Court-martial of Fitz John Porter - Porter Attempts To Clear His Name

Porter Attempts To Clear His Name

The conviction, rather than ending the controversy, served only to extend it. Coupled with the disastrous loss at Fredericksburg, the near mutiny of Burnside's officers after the Mud March, and the resurgence of the Democratic Party, which was increasingly calling for negotiated settlement, the trial severely unsettled the public perception of competence in the army and administration. The New York Times even went so far as to question the loyalty-inspiring capabilities of West Point as an institute, though it took the conviction as proof that the vast majority of West Pointers were loyal, unlike Porter.

Porter immediately set about attempting to overturn the conviction. He set about extensively surveying and mapping the battleground to develop a comprehensive map of every tree, bush, and hill in the vicinity of his corps. Then he began meticulously transcribing testimony of anyone he could get to cooperate in order to record exact positions during the battle. With the help of his friends, especially the increasingly powerful McClellan, he began petitioning famous figures to write letters on his behalf. They also used their influence to try to get state and local lawmakers to pass resolutions condemning the U.S. government for dismissing Porter.

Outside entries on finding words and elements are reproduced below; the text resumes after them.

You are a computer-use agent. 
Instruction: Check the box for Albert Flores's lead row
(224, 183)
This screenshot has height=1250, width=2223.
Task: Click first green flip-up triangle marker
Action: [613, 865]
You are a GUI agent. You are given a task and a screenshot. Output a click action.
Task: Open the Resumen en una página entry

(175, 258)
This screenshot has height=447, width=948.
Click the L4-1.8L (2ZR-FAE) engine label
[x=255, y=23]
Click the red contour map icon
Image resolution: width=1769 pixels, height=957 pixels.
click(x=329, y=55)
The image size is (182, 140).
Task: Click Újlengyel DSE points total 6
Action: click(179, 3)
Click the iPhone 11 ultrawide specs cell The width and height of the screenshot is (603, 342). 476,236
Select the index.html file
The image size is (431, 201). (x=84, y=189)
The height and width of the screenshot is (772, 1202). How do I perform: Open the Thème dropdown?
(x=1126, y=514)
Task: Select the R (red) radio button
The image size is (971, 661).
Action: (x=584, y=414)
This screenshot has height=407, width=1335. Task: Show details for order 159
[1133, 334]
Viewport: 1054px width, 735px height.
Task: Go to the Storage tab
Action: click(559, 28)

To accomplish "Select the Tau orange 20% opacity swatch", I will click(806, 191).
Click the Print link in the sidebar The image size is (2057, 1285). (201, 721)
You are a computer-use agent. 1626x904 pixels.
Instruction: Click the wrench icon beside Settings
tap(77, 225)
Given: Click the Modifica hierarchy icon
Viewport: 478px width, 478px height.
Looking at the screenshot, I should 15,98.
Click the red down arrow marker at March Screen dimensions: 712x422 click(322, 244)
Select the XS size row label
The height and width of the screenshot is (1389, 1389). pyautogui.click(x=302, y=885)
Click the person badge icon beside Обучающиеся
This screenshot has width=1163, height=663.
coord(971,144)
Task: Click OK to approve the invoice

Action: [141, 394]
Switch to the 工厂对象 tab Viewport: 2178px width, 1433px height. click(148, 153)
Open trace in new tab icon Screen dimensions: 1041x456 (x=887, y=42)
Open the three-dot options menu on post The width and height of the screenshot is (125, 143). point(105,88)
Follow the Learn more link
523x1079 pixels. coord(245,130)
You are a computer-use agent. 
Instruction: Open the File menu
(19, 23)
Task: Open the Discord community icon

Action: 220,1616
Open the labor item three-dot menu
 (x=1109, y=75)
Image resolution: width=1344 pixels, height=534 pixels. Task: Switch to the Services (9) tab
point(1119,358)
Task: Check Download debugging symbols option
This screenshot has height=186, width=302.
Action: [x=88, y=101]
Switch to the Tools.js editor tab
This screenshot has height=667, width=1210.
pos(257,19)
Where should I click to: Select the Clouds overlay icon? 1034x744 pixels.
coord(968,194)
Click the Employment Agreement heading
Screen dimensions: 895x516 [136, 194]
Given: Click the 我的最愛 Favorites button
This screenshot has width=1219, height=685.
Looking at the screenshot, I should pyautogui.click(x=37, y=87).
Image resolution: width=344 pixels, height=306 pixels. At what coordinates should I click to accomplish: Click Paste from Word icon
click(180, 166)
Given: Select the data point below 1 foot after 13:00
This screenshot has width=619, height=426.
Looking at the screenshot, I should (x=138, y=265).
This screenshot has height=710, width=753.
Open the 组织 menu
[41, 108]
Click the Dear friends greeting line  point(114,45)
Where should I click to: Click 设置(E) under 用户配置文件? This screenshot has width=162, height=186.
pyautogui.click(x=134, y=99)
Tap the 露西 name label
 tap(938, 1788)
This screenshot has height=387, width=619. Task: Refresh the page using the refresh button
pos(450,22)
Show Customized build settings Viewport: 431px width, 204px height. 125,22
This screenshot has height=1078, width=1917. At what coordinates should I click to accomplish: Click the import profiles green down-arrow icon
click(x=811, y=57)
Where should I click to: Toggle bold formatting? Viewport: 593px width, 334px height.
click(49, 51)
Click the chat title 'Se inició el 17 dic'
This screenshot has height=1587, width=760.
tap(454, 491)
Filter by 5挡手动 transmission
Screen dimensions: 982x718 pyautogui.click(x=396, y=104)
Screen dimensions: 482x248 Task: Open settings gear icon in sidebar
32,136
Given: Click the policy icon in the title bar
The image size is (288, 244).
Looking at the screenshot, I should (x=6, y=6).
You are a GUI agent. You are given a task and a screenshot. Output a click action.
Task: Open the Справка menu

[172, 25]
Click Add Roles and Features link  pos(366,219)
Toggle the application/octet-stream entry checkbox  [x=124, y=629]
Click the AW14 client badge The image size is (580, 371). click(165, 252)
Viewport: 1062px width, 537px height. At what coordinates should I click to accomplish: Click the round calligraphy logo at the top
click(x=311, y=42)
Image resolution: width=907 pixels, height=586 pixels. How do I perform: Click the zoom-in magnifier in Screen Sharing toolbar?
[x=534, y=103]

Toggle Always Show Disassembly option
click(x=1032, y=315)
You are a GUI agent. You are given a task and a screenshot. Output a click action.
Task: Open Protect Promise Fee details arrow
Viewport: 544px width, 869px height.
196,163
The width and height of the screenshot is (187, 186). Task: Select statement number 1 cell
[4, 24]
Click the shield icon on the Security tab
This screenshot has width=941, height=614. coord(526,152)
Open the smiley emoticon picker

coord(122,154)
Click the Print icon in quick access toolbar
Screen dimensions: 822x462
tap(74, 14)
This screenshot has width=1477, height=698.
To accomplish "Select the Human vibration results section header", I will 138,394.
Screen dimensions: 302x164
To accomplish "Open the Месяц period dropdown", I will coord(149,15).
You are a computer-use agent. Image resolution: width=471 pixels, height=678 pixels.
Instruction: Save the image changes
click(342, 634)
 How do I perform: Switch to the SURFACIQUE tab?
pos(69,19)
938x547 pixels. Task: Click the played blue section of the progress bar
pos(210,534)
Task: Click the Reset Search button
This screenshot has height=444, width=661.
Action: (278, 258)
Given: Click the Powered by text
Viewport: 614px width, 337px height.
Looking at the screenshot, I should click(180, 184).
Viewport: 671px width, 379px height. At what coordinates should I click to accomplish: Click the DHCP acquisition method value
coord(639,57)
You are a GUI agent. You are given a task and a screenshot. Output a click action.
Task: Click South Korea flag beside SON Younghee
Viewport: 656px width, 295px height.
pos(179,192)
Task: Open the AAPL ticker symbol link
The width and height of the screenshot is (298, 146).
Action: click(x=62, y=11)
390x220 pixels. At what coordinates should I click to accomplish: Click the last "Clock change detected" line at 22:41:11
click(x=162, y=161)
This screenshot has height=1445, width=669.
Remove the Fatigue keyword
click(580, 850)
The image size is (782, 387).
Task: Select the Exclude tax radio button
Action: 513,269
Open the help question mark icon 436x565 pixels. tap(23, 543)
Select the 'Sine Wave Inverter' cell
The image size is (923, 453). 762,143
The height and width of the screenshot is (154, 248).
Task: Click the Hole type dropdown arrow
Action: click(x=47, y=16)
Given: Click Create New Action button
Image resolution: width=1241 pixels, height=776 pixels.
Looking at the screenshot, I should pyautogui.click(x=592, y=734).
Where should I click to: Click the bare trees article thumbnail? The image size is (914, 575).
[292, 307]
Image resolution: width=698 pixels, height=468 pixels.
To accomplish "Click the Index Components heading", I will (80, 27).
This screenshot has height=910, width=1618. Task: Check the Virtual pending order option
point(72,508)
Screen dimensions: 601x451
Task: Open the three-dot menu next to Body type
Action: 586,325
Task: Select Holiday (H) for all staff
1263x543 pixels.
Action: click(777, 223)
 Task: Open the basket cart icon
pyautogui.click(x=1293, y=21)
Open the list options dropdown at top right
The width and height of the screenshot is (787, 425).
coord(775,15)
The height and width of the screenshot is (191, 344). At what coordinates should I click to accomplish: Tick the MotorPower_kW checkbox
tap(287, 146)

He also tried to draw attention to the make-up of the court and argued that a Republican administration had fixed a court to rule against him in order to protect its own interests. Not long after he had testified as an administration witness against Porter, McDowell's court of inquiry exonerated him of wrongdoing at the Second Battle of Bull Run and recommended he be returned to command. Several of the other officers on the court received promotions shortly after the trial.

But Porter's actions were met with furious counter-actions. Stanton repeatedly blocked any attempt by the government to re-investigate the matter and saw to it that officers who spoke out in support of Porter were punished. In the Republican press especially, Porter was savaged as a traitor who had escaped the punishment he had deserved. The New York Times opined that not only was Porter's crusade to overturn his conviction immoral in that it encouraged dissent in the ranks, but that the general himself ought to have been executed.

When the war ended, Porter wrote to both Lee and Longstreet asking for their assistance in the matter and also petitioned to be allowed access to captured papers of the Confederacy. Both Lee and Longstreet replied, Longstreet in great detail, and Porter used the evidence to garner supporters to send petitions to President Andrew Johnson asking for a new trial. Resolutions demanding his case be reopened and equally fierce denunciations of those resolution had swirled on the local and national level, barely slowed since January 1863, but Porter supporters – now including such famous generals as Ulysses S. Grant, William Tecumseh Sherman, and George H. Thomas, which contributed greatly to their rapid decline in popularity with their own party – were finally gaining enough headway to reexamine the issue.

However, the President had no power to hold a new trial and, despite his support for Porter, during Grant's term he was unwilling to revisit the decision in any fashion, perhaps to appease Republican supporters. Finally, in 1878, President Rutherford B. Hayes commissioned a board under Major General John Schofield, who had briefly replaced Stanton as Secretary of War after Johnson forced him out, to investigate.